The primary systems presently used in the industry to control emissions of the forgoing type are tubular air and/or water-cooled condensers. These condensers produce a vent gas, an organic liquid phase, and a water phase. While these systems substantially reduce BTEX emissions, a significant amount of valuable hydrocarbons continue to be annually emitted to the atmosphere. Moreover, a highly contaminated water stream is produced by such control systems, which may require treatment prior to use or disposal.
U.S. Pat. Nos. 5,209,762 and 5,346,537 to Lowell disclose improvements in conventional glycol dehydration systems which enables control of emissions of volatile organic compounds, while minimizing the contaminants in the water streams produced. In U.S. Pat. No. 5,209,762, vented steam and gaseous VOC's from the glycol regenerator are flowed as input to the bottom of a BTEX steam stripper column, and vapors from the top of the steam stripper column are flowed to a cooling condenser to produce a water stream having a relatively high content of organic compounds. The water stream is passed to the top of the steam stripper and then through the stripper in counter-current relation to the vented gases and steam, whereby a stripped water stream having a low content of organics emerges from the bottom of the stripper column. While this system is effective for its intended purposes, it is technologically complex and relatively costly to implement.

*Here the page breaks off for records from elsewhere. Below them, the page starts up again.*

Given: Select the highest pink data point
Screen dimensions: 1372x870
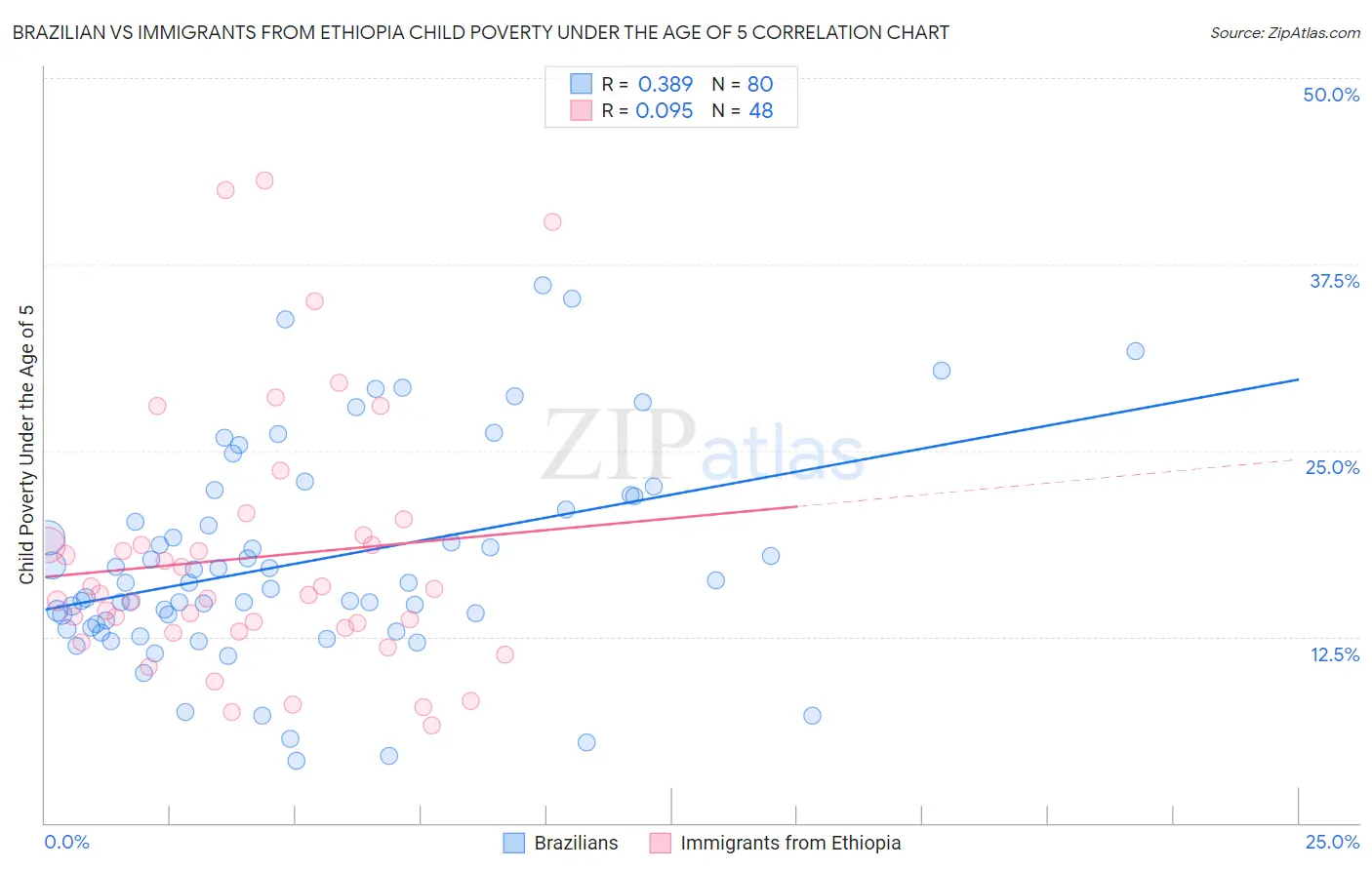Looking at the screenshot, I should pos(264,180).
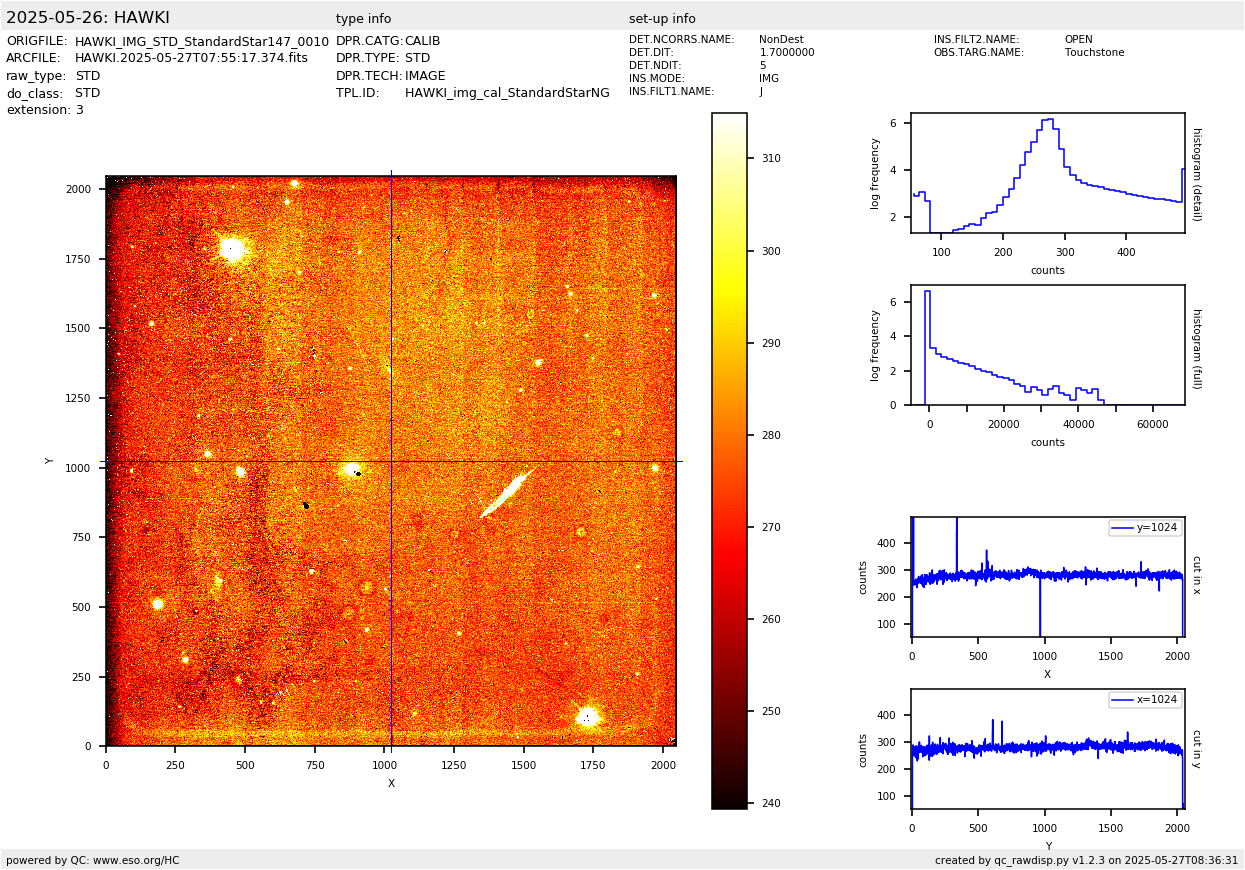Screen dimensions: 1245x870
Task: Click the histogram (detail) plot
Action: pyautogui.click(x=1047, y=173)
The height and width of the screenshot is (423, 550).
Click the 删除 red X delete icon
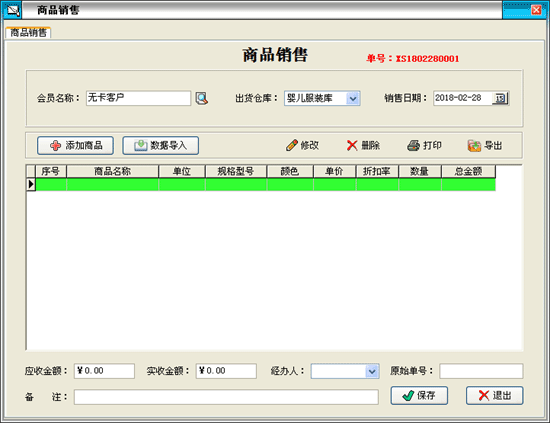(x=352, y=145)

In U.S. Pat. No. 5,346,537, a simplified modification of the aforementioned system is described in which the BTEX steam stripper is eliminated. This simplified system relies on a cooling tower to air strip organics from the condenser water stream. Vented steam and volatile organics from the glycol reboiler are input to an air-cooled condenser and a downstream water-cooled condenser connected in series to produce a condensed water stream having dissolved organic compounds, an organic vent gas, and an organic liquid. These phases are separated in an accumulator. The condensed water stream is passed through a cooling tower in counter-current relation to stripping air, whereby a stripped water stream having a low content of organics emerges from the tower. Like the system described in U.S. Pat. No. 5,209,762, this modified system is complex, costly, and emits to the air the VOC's stripped from the water.

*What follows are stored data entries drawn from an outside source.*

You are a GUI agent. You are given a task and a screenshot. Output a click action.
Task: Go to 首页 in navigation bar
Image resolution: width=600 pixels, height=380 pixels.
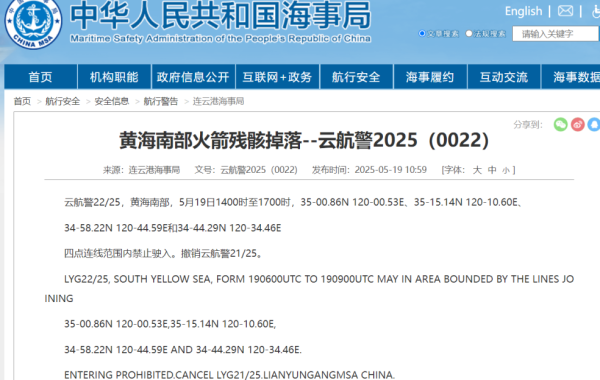(40, 77)
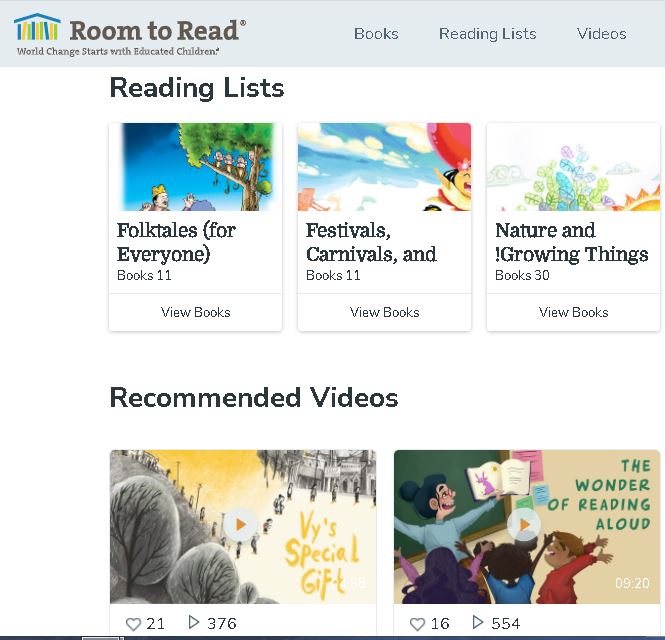This screenshot has height=640, width=665.
Task: Play The Wonder of Reading Aloud video
Action: 523,524
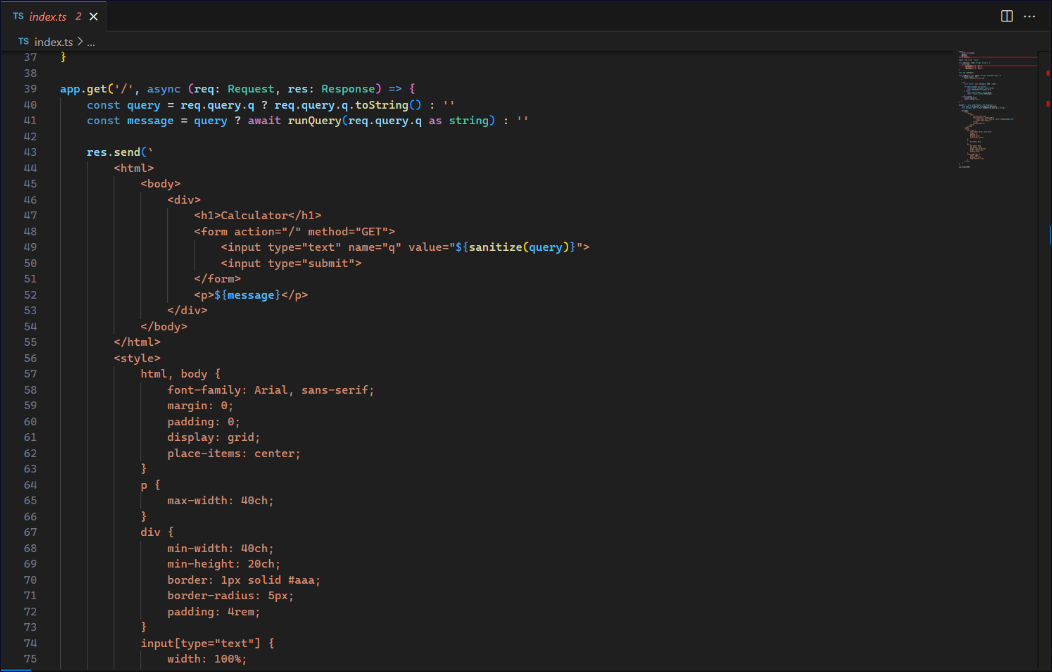Expand the breadcrumb ellipsis symbol list

[90, 43]
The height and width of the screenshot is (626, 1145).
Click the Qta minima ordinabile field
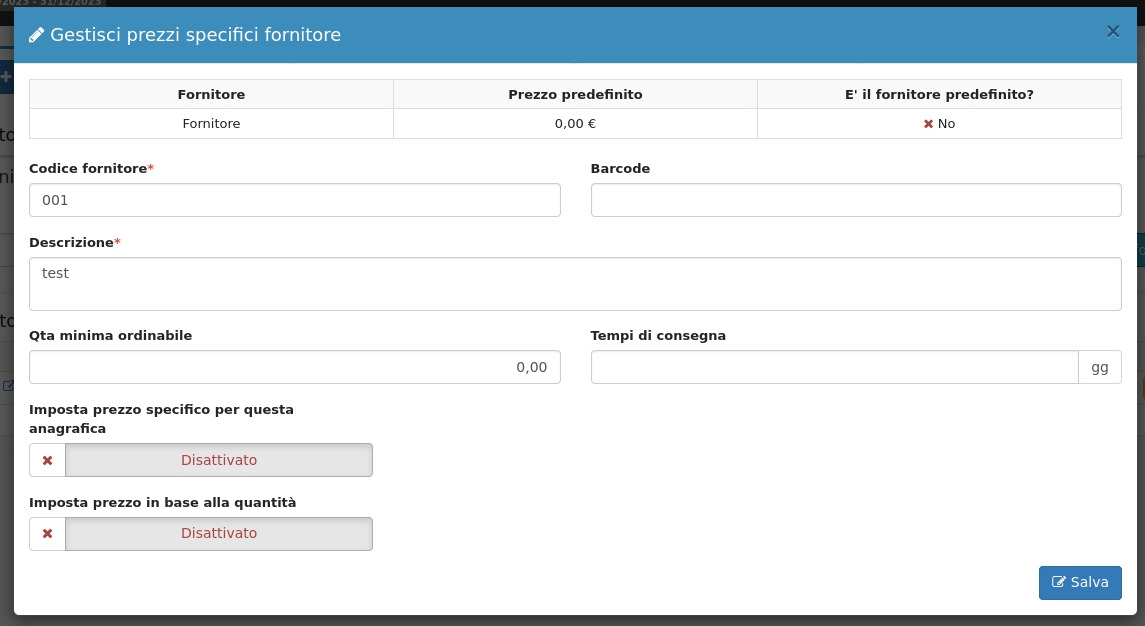[x=294, y=367]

U.S. Pat. No. 5,141,536 describes a glycol dehydration apparatus having a shell-and-tube countercurrent condenser attached to the water vapor vent to condense volatile carbon compounds. The shell-and-tube condenser has an interior tube with an inlet and outlet for passage of the gaseous fluid, and a shell having an inlet and outlet for passage of wet glycol through an annular space between the shell and tube. While BTEX recovery efficiency of this patented apparatus is reportedly high, all the hydrocarbons existing in the vapor vent of the glycol reboiler may not be condensed in some cases, and vapors leaving the atmospheric vent downstream of the condenser are undesirably emitted to the environment.